[Location data for words and elements]
╔══
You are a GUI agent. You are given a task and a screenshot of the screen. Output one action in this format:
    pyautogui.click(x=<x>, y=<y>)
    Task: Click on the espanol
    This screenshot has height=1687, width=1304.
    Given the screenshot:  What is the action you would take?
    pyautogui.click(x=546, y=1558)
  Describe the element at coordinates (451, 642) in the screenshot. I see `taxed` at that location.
╚══
TASK GOAL ->
Extract each line of the records containing the string "action", treating uppercase and lowercase as different. Copy those lines in full.

TASK OUTPUT ->
You are a GUI agent. You are given a task and a screenshot of the screen. Output one action in this format:
    Given the screenshot:  What is the action you would take?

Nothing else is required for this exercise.